Whew, it’s good to be back on the grid after 36 powerless hours following Sunday’s storm. I know what it’s like to live without electricity. I do that every summer for a week on Smuttynose Island. But blackouts here in Atlantic Heights are rare.
I was typing like the Energizer Bunny long after midnight when–BLAM–total darkness, and total silence. No more humming lightbulbs or buzzing refrigerator motor. No more New Age background music on Pandora. I felt my way to the bedroom with only the vague glow of the waxing gibbous moon.
There was still no power the next morning, nor the next. No newspaper, no computer, and thanks to a cleverly bundled Internet deal, no phone. I found an old wind-up alarm clock, but couldn’t locate a single battery-operated radio. It was great, at first, having an excuse for not working, or loading the dishwasher, or vacuuming, or making that appointment with the dentist.
Then suddenly it was dark again, and cold. I found six candles, all with different uncooperative scents. I found three flashlights. I wrapped myself in a blanket and drank melted chocolate ice cream and watched the candles flicker.
Funny how quickly a house turns into a cave when the power goes out. Curious too how briefly we’ve become addicted to everything that feeds on the electricity that leaks mysteriously from the walls. There are people my parents age who recall living without electricity. By the second day, I swear, I was already adjusting. Although, I will admit, making a toasted cheese sandwich on a gas stove by candlelight could be fatal.

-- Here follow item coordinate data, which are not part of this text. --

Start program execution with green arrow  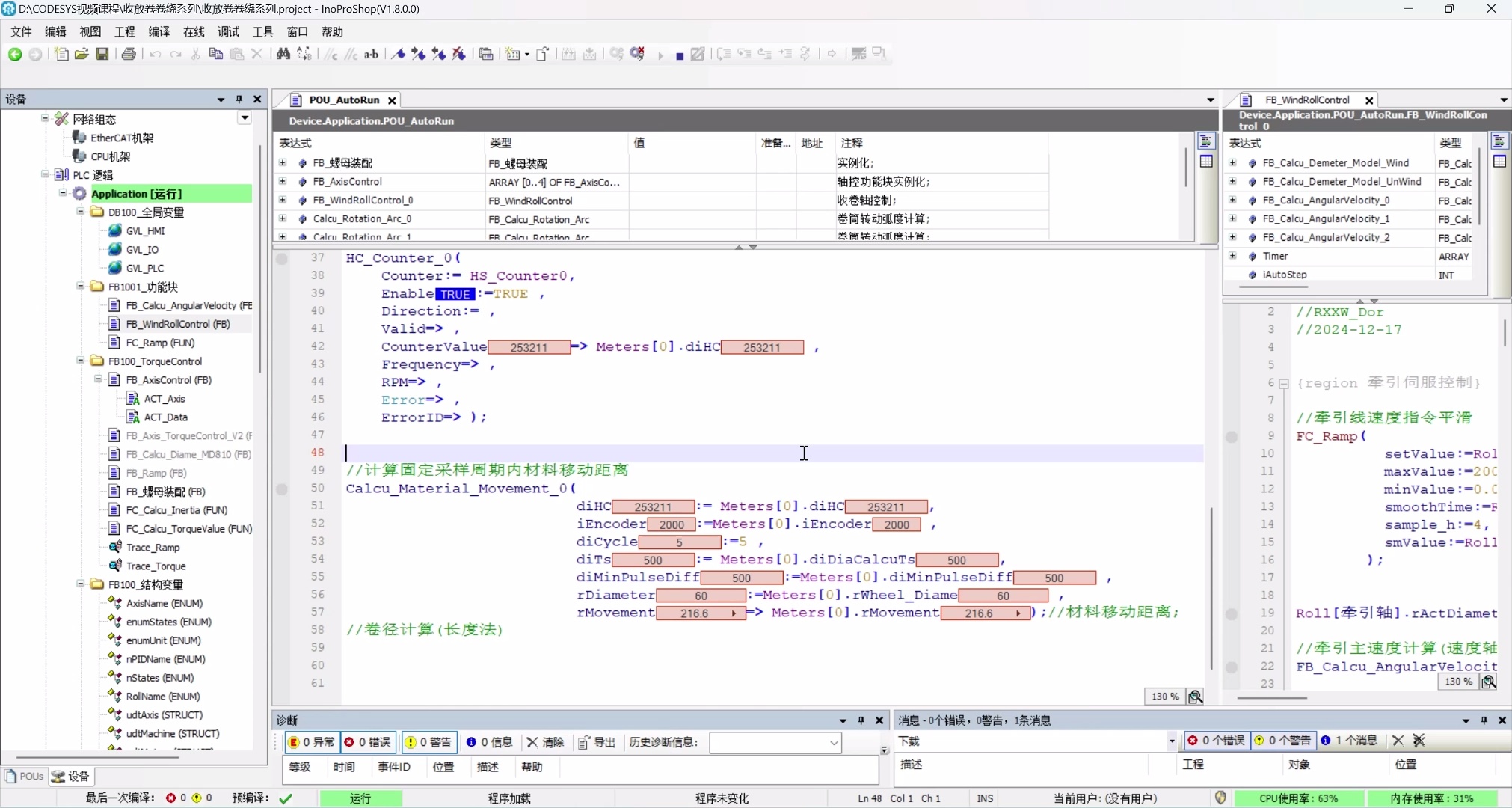point(660,55)
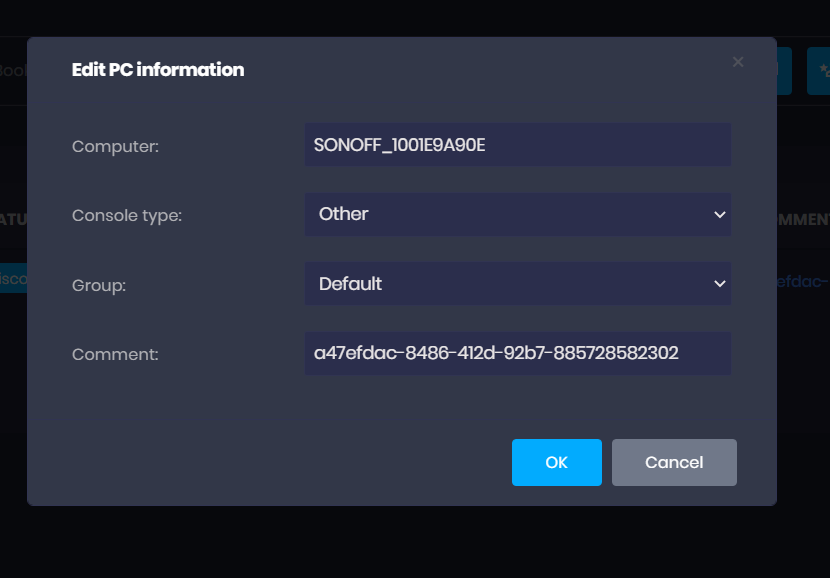Focus the Computer name input field
The height and width of the screenshot is (578, 830).
pyautogui.click(x=517, y=145)
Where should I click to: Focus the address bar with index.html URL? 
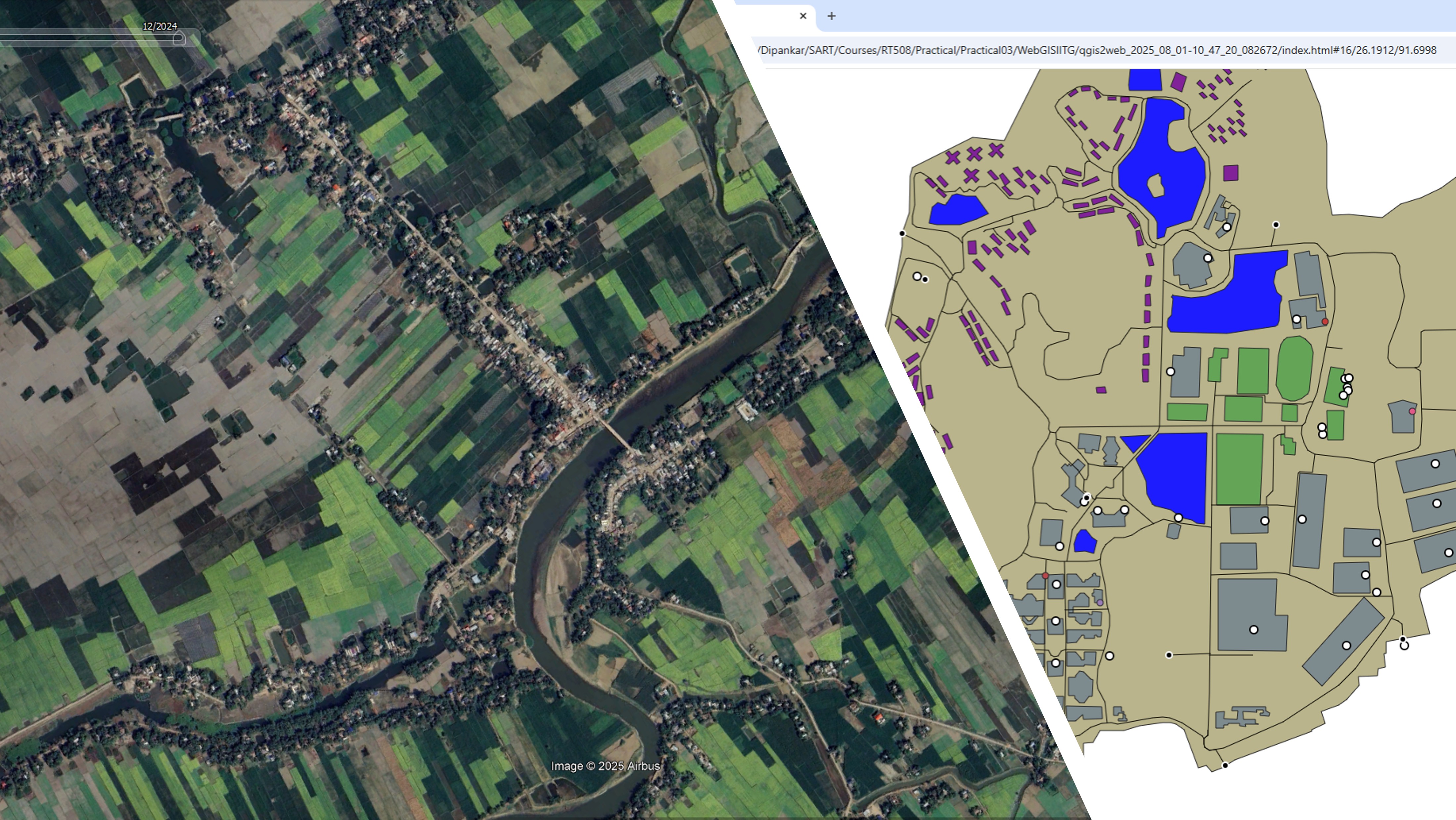tap(1097, 50)
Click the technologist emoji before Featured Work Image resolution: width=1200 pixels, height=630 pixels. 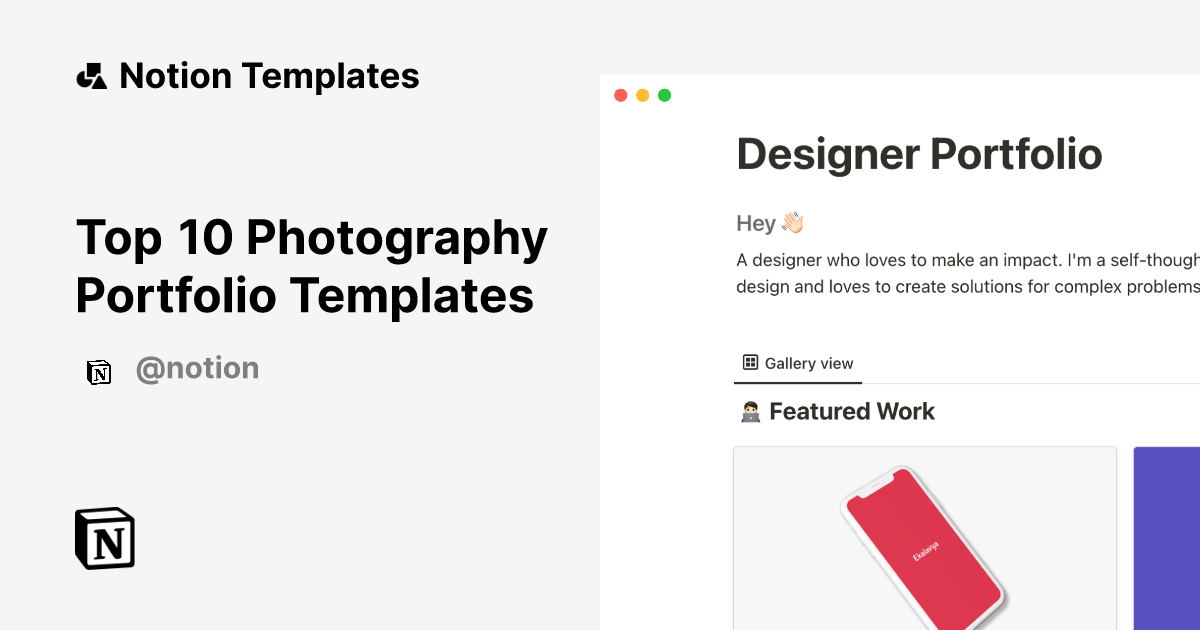(750, 411)
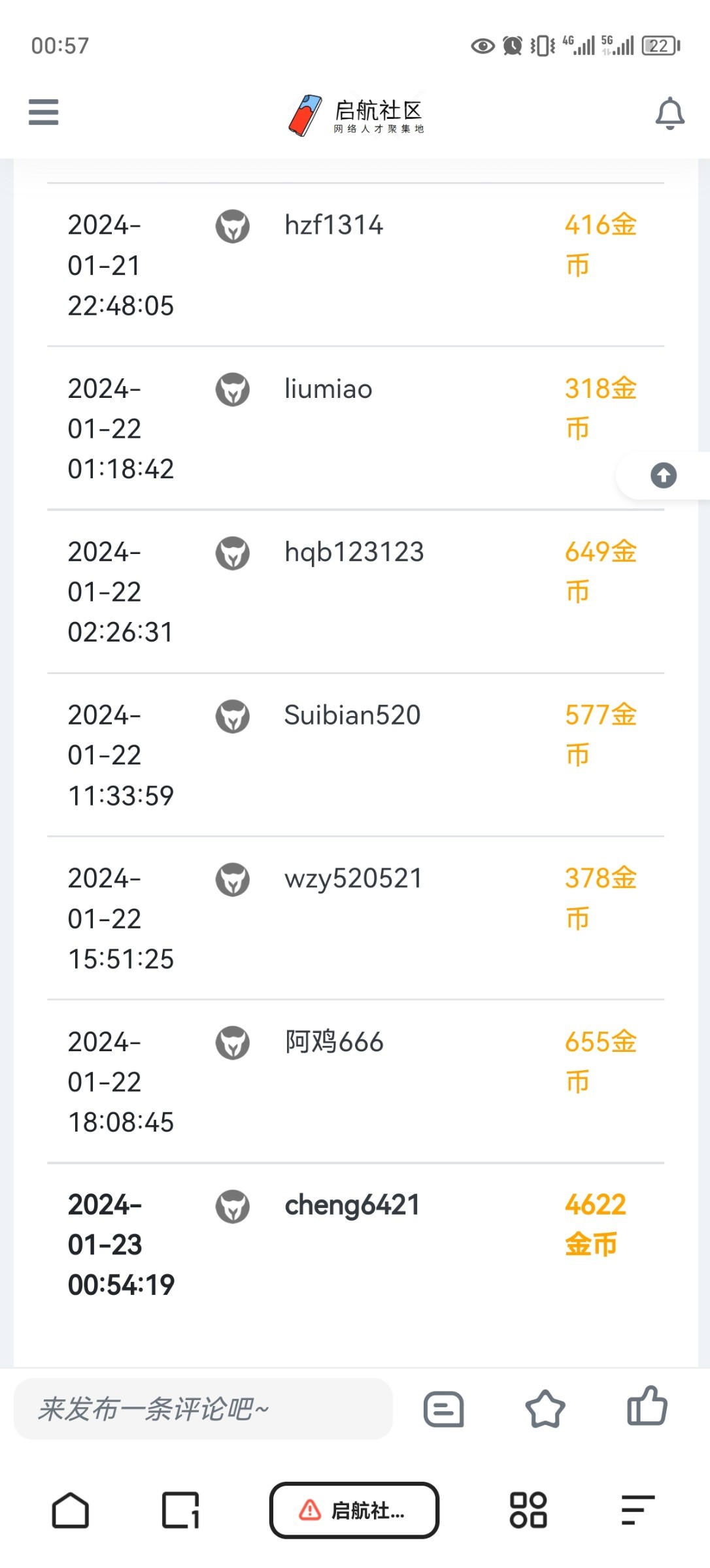The width and height of the screenshot is (710, 1568).
Task: Tap the scroll-to-top arrow button
Action: [663, 476]
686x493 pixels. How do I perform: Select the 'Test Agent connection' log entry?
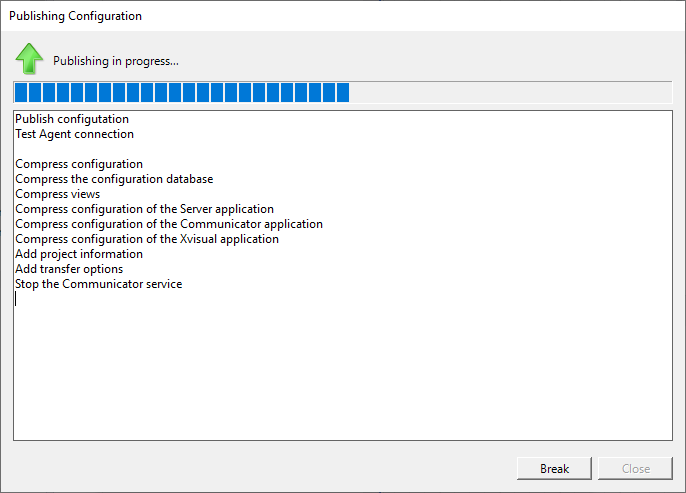tap(74, 134)
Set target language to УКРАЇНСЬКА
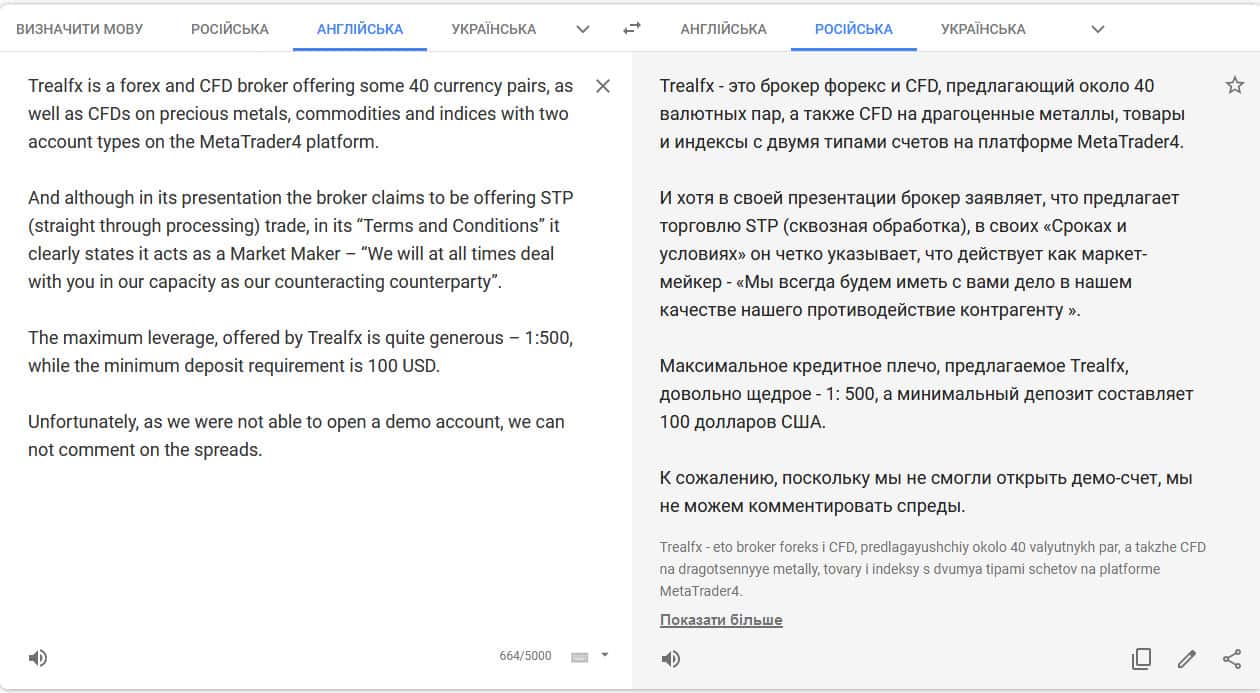Image resolution: width=1260 pixels, height=693 pixels. click(x=983, y=29)
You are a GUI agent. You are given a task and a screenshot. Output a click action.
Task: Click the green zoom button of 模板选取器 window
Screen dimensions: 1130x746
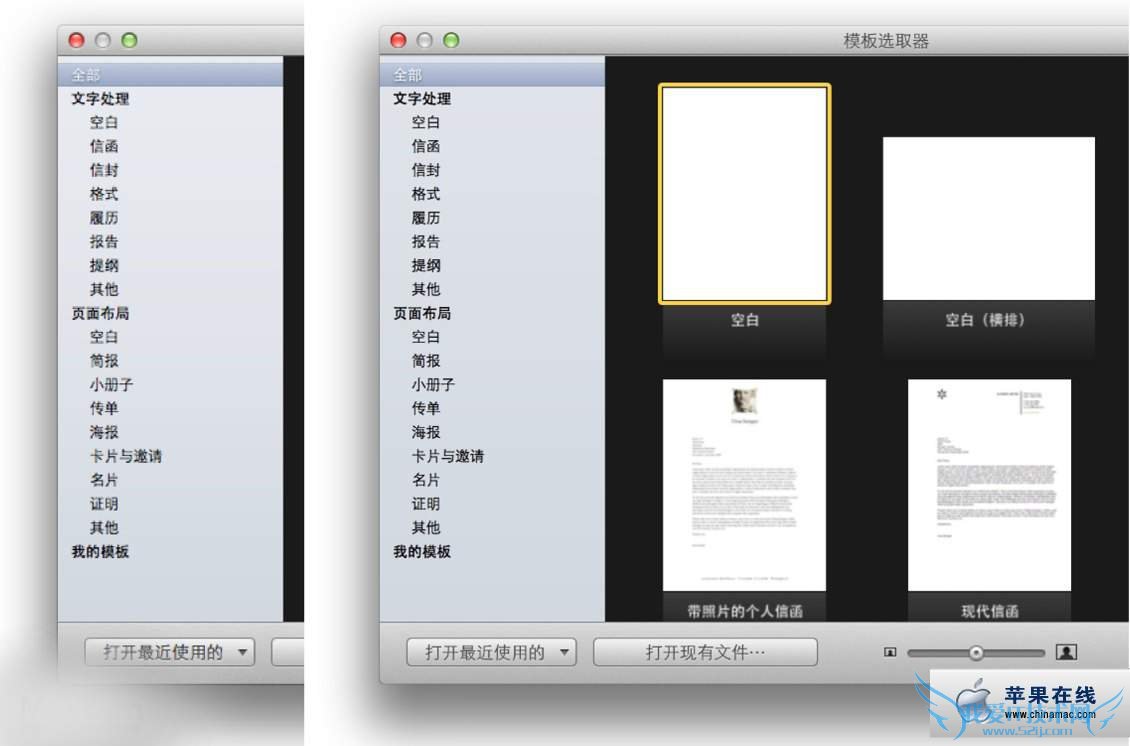point(451,41)
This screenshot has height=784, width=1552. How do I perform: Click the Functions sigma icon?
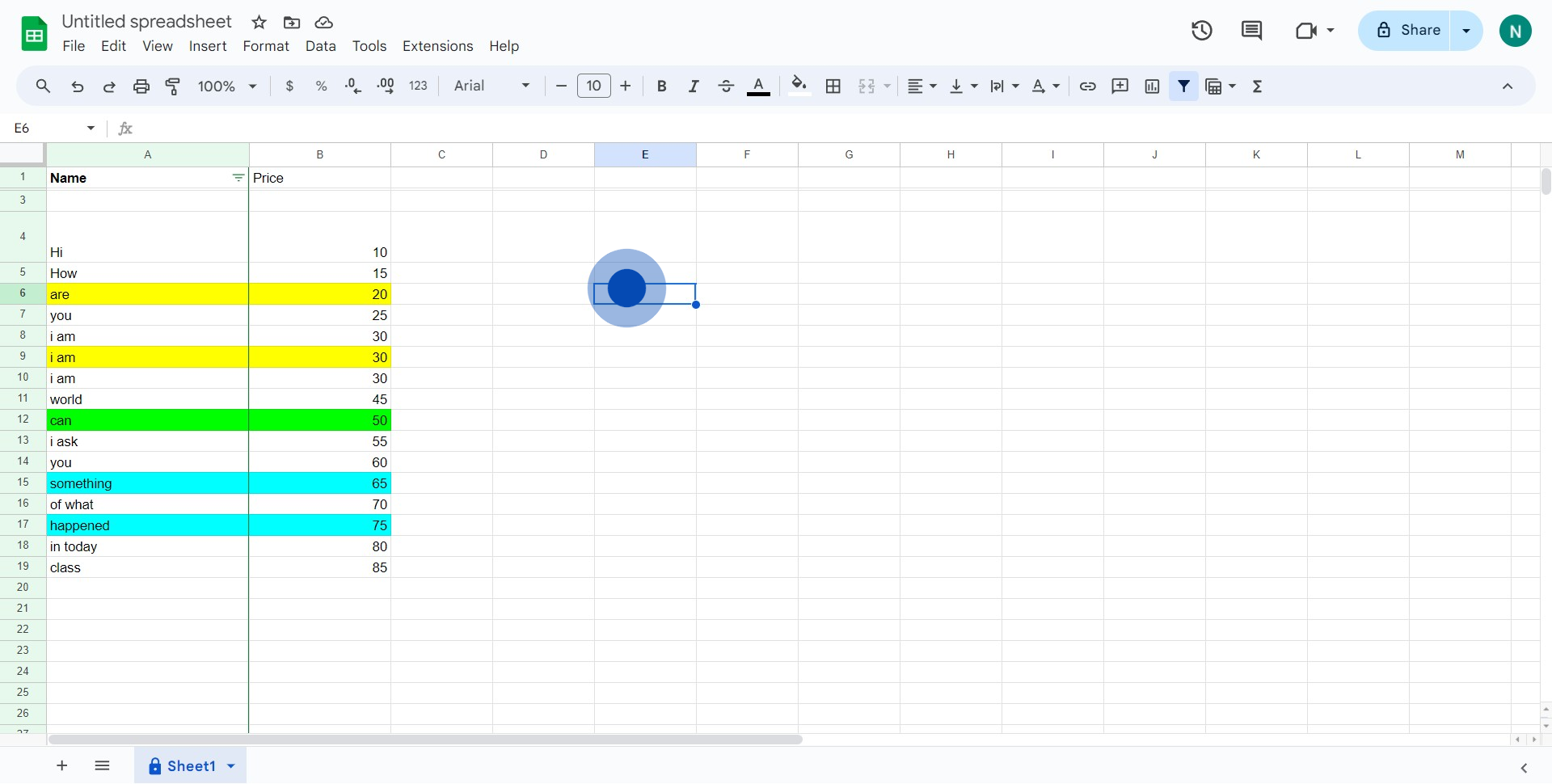(1257, 86)
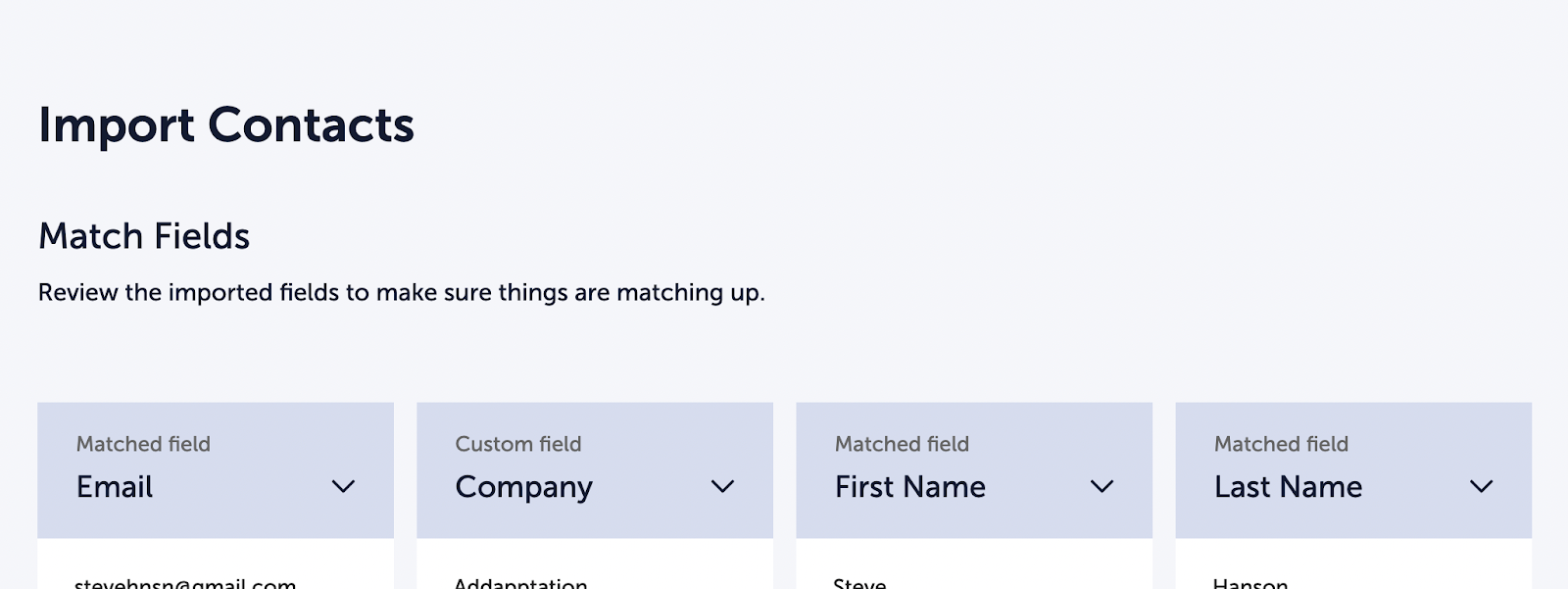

Sure, I was thrilled when the lights came on – all of them at once – at 2 p.m. on Tuesday. Apparently I had tripped every switch by habit in the dark. But it was important, if only briefly, to feel a connection to my ancestors, all of them, whose minds were clearer and whose thoughts were deeper before the wires and the plugs and poles and the cords came. As an historian, I need to visit those times more often because, since pretty much the dawn of humankind, the phone never rang and darkness came early.